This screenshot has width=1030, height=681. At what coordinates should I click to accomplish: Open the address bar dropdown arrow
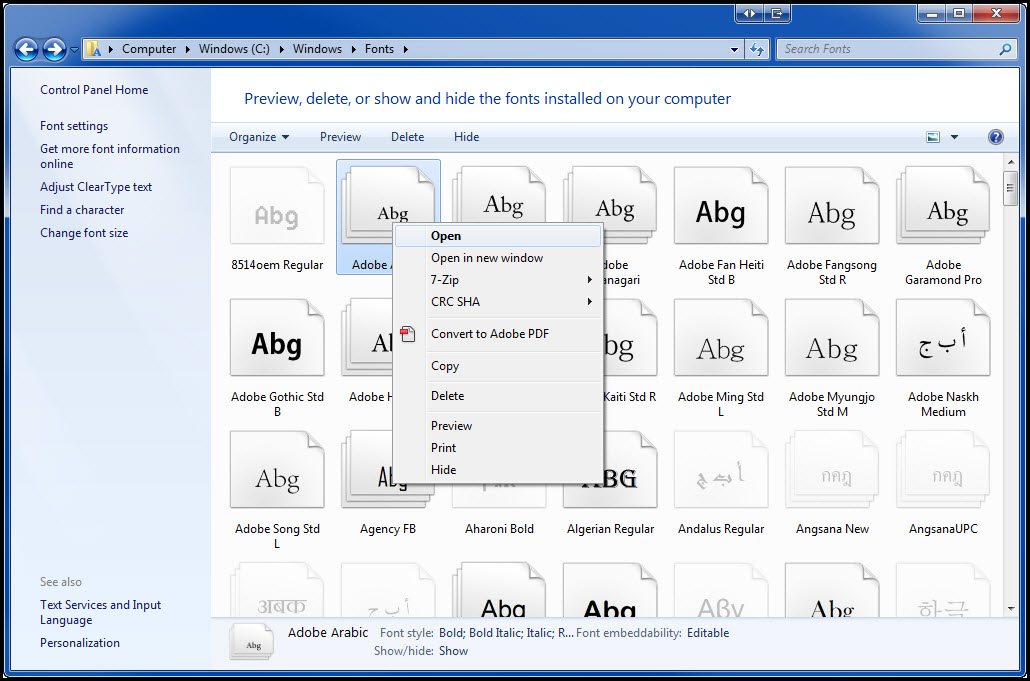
******************************
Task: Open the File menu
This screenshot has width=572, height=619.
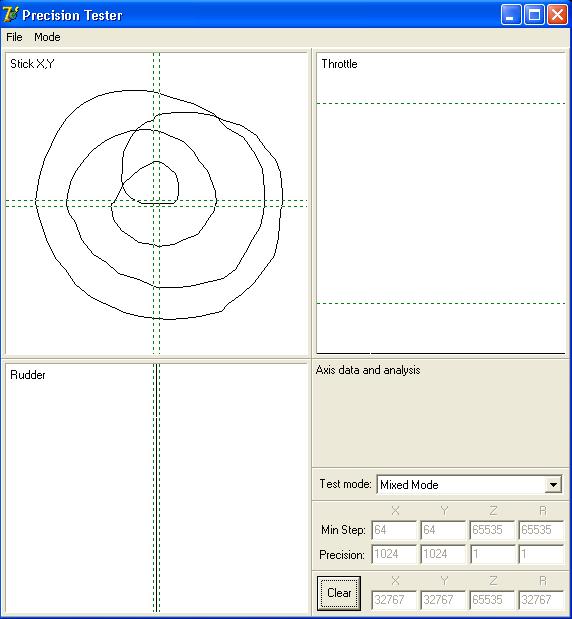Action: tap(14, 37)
******************************
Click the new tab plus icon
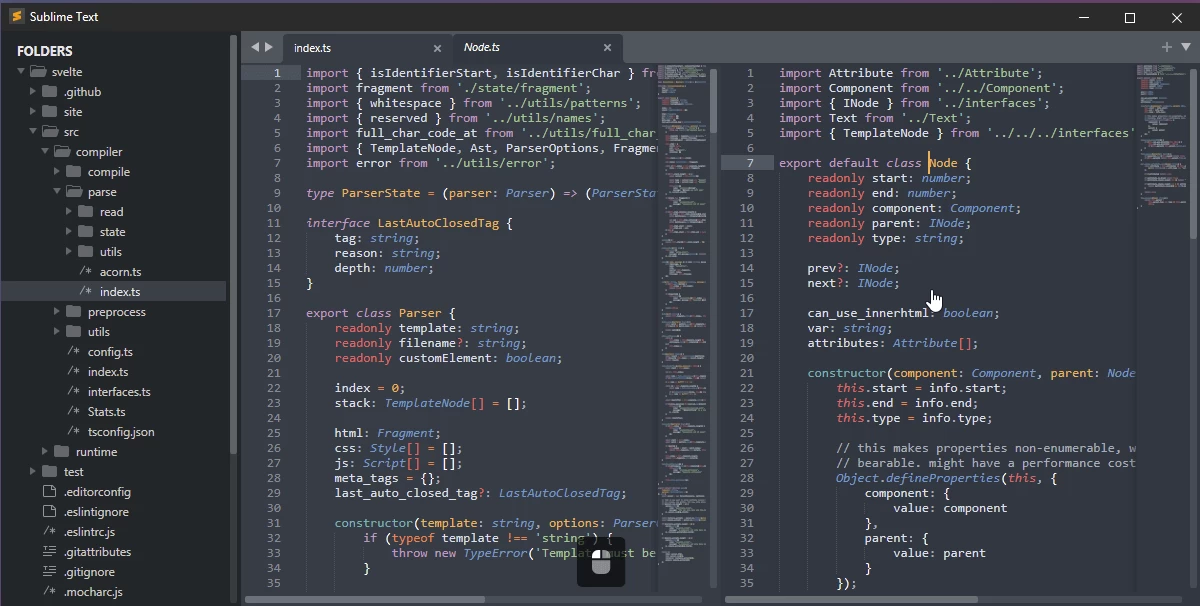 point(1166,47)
******************************
SET PROBLEM = Update the entries from the line with "Task: Open the File menu" to the line with "Action: tap(14, 37)", replacing "File menu" with "Edit menu" and leaving everything else unchanged. Give only those lines, and leave the pictures out of your answer.

OUTPUT =
Task: Open the Edit menu
This screenshot has width=572, height=619.
Action: tap(14, 37)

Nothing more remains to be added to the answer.